#### The task:
Copy the passage from the discussion of skepticism and morality below, between "I don’t see" and "in general terms?", inclusive.

I do know that we don’t know yet a lot about the brain and how it works exactly, but I assume that unless we start experimenting on live people that kind of “knowledge” will never be actually “knowledgeable”, and I will never accept to subject the human being to be the expendable in the name of science.
Nor I. (Funny how that morality has changed over time!)
Not necessarily… and if you are not skeptical (in the extreme sense) you shouldn’t limit your worldview to what you see and what you feel, or else you would have no reason (other than biological empathy) not to be “evil” (which many people are, including me) or to be “good”.
Many people equate skepticism to a refusal to consider non-natural phenomena. This is not correct, skepticism is just a refusal to consider non-natural phenomena without robust evidence. Granted, science and non-natural phenomena are mutually exclusive, but this just begs the question: Why believe it if you can’t prove it’s true? Skepticism isn’t the prior denial of the supernatural, it’s the resultant denial through lack of evidence.

I know of no reason other than those I gave in my last post not to be evil, or greedy, or malicious, or anything else considered “immoral.” I believe that it’s this cultural evolution that has formed our morality, and our cultural evolution is a dependent product of our biological evolution.

And we’ve already seen (unless you still dispute this), that naturalism doesn’t lead to moral depravity. The evidence is all around you, evident in the millions of naturalists that lead moral lives.

Why do you say you are evil? Or did I misunderstand you?
And I must ask you again, how and why do you think morality changes?
I’ve already answered this, haven’t I? Morality changes to meet the changing needs of the culture within which it resides. That’s the “why” at least. The “how” can be a number of ways - pressure groups (ie. suffragettes), peer pressure (vegetarianism), and so on.
 
Yes and no.

I don’t see people owning up for their responsibilities. Abortion is one of the most obvious choices that clearly tell me that atheists (and people from all religions) don’t care about what is “good” or what isn’t… it’s just what “feels” good and what doesn’t.

That is the Hedonist creed. I don’t suppose most atheists are Hedonists, but they aren’t far behind.
Well, you’ve said yourself that it’s not just atheists that perform immoral (according to catholic doctrine) acts. So you still haven’t really answered the question. Do you see evidence of atheists acting consistently less morally than theists, in general terms?
80% of the people I know that had abortions did know how to use a condom but didn’t. Now you tell me what does this tell you? I don’t know if this happens all around the world but I know what makes people “tick”.
Are you referring to our innate evolutionary desire to get laid? Do you think that this behaviour is prevalent in atheists rather than theists? I haven’t seen any data either way, it would be an interesting study. But regardless, one would still be judging against a subjective moral tenet.

#### Supplied entries:
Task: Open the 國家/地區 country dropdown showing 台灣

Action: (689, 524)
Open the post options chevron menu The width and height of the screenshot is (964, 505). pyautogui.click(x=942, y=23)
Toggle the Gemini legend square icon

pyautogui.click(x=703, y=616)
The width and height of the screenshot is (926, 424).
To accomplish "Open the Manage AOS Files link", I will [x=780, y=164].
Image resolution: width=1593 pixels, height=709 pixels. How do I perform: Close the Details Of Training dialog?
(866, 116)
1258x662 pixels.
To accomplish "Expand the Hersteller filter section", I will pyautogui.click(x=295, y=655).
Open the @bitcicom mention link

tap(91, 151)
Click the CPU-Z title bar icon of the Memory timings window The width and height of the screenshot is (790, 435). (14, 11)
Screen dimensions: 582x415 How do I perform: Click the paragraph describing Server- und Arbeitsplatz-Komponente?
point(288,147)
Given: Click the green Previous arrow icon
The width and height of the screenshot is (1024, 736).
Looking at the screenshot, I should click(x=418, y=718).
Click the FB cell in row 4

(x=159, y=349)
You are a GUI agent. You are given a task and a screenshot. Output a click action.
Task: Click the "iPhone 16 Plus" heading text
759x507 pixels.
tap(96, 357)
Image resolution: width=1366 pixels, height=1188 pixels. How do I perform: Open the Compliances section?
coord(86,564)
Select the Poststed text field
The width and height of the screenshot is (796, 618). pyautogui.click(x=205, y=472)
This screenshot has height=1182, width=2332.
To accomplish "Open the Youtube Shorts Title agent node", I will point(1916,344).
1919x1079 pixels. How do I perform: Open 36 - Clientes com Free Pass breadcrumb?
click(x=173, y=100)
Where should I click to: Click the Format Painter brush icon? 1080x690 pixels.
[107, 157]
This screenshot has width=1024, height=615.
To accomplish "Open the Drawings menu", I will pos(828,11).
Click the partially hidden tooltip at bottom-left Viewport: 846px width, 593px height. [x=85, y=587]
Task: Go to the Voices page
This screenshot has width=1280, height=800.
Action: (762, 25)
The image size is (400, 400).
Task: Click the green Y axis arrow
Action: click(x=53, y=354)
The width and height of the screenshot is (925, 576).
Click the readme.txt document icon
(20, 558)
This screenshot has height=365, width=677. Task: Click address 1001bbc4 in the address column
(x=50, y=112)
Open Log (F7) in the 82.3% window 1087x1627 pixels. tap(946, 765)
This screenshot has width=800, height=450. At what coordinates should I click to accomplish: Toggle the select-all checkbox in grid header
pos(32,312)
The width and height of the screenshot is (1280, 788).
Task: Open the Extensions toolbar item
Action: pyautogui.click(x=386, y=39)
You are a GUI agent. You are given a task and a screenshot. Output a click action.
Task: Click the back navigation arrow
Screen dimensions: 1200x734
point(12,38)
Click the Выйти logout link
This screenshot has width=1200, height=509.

#### Answer to the exercise:
I don’t see people owning up for their responsibilities. Abortion is one of the most obvious choices that clearly tell me that atheists (and people from all religions) don’t care about what is “good” or what isn’t… it’s just what “feels” good and what doesn’t.

That is the Hedonist creed. I don’t suppose most atheists are Hedonists, but they aren’t far behind.
Well, you’ve said yourself that it’s not just atheists that perform immoral (according to catholic doctrine) acts. So you still haven’t really answered the question. Do you see evidence of atheists acting consistently less morally than theists, in general terms?